## Data to examine
+++

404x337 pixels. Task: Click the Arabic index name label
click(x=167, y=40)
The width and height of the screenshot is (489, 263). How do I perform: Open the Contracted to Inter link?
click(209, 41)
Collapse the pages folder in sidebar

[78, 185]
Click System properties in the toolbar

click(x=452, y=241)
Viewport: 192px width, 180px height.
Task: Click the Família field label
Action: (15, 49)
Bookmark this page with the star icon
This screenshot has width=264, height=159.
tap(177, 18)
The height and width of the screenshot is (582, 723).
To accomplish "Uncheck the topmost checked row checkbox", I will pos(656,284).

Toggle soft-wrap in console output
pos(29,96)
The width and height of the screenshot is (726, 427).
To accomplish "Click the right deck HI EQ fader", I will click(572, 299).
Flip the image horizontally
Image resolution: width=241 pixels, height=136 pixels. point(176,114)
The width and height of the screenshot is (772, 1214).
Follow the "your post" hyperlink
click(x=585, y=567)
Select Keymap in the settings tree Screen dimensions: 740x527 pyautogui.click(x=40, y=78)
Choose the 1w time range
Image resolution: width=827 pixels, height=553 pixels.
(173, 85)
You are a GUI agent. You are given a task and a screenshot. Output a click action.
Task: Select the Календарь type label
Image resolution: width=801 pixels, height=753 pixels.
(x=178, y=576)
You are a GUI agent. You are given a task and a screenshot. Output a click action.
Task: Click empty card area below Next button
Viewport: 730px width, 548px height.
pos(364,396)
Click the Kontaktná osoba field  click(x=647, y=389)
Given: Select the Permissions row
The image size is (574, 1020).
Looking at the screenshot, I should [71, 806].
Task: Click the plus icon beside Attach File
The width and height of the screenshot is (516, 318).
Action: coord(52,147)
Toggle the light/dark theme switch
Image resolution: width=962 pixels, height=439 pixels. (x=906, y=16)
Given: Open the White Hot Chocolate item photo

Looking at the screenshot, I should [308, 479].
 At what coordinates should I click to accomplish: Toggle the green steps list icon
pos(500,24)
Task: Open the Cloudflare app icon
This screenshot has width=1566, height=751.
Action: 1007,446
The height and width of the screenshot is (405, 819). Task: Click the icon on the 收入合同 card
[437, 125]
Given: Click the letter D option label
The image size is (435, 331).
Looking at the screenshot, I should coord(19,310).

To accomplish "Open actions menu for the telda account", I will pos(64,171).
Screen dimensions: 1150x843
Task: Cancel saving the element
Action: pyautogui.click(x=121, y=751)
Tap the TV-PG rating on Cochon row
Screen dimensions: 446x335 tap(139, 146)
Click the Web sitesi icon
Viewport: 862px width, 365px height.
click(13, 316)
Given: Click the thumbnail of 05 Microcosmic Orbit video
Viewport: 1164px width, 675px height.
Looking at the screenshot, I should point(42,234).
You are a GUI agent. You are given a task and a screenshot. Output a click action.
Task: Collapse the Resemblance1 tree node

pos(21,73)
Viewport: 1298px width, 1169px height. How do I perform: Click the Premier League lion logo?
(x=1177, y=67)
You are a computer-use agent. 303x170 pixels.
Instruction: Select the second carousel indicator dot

+++

## What the task requires
Give back the full listing, exactly as it stands.

## Response
404x337 pixels. Task: Click the Arabic index name label
click(x=167, y=40)
The width and height of the screenshot is (489, 263). How do I perform: Open the Contracted to Inter link?
click(209, 41)
Collapse the pages folder in sidebar

[78, 185]
Click System properties in the toolbar

click(x=452, y=241)
Viewport: 192px width, 180px height.
Task: Click the Família field label
Action: (15, 49)
Bookmark this page with the star icon
This screenshot has width=264, height=159.
tap(177, 18)
The height and width of the screenshot is (582, 723).
To accomplish "Uncheck the topmost checked row checkbox", I will pos(656,284).

Toggle soft-wrap in console output
pos(29,96)
The width and height of the screenshot is (726, 427).
To accomplish "Click the right deck HI EQ fader", I will click(572, 299).
Flip the image horizontally
Image resolution: width=241 pixels, height=136 pixels. point(176,114)
The width and height of the screenshot is (772, 1214).
Follow the "your post" hyperlink
click(x=585, y=567)
Select Keymap in the settings tree Screen dimensions: 740x527 pyautogui.click(x=40, y=78)
Choose the 1w time range
Image resolution: width=827 pixels, height=553 pixels.
(173, 85)
You are a GUI agent. You are given a task and a screenshot. Output a click action.
Task: Select the Календарь type label
Image resolution: width=801 pixels, height=753 pixels.
(x=178, y=576)
You are a GUI agent. You are given a task and a screenshot. Output a click action.
Task: Click empty card area below Next button
Viewport: 730px width, 548px height.
pos(364,396)
Click the Kontaktná osoba field  click(x=647, y=389)
Given: Select the Permissions row
The image size is (574, 1020).
Looking at the screenshot, I should [71, 806].
Task: Click the plus icon beside Attach File
The width and height of the screenshot is (516, 318).
Action: coord(52,147)
Toggle the light/dark theme switch
Image resolution: width=962 pixels, height=439 pixels. (x=906, y=16)
Given: Open the White Hot Chocolate item photo

Looking at the screenshot, I should [308, 479].
 At what coordinates should I click to accomplish: Toggle the green steps list icon
pos(500,24)
Task: Open the Cloudflare app icon
This screenshot has width=1566, height=751.
Action: 1007,446
The height and width of the screenshot is (405, 819). Task: Click the icon on the 收入合同 card
[437, 125]
Given: Click the letter D option label
The image size is (435, 331).
Looking at the screenshot, I should coord(19,310).

To accomplish "Open actions menu for the telda account", I will pos(64,171).
Screen dimensions: 1150x843
Task: Cancel saving the element
Action: pyautogui.click(x=121, y=751)
Tap the TV-PG rating on Cochon row
Screen dimensions: 446x335 tap(139, 146)
Click the Web sitesi icon
Viewport: 862px width, 365px height.
click(13, 316)
Given: Click the thumbnail of 05 Microcosmic Orbit video
Viewport: 1164px width, 675px height.
Looking at the screenshot, I should point(42,234).
You are a GUI agent. You are given a task and a screenshot. Output a click action.
Task: Collapse the Resemblance1 tree node

pos(21,73)
Viewport: 1298px width, 1169px height. How do I perform: Click the Premier League lion logo?
(x=1177, y=67)
You are a computer-use agent. 303x170 pixels.
Instruction: Select the second carousel indicator dot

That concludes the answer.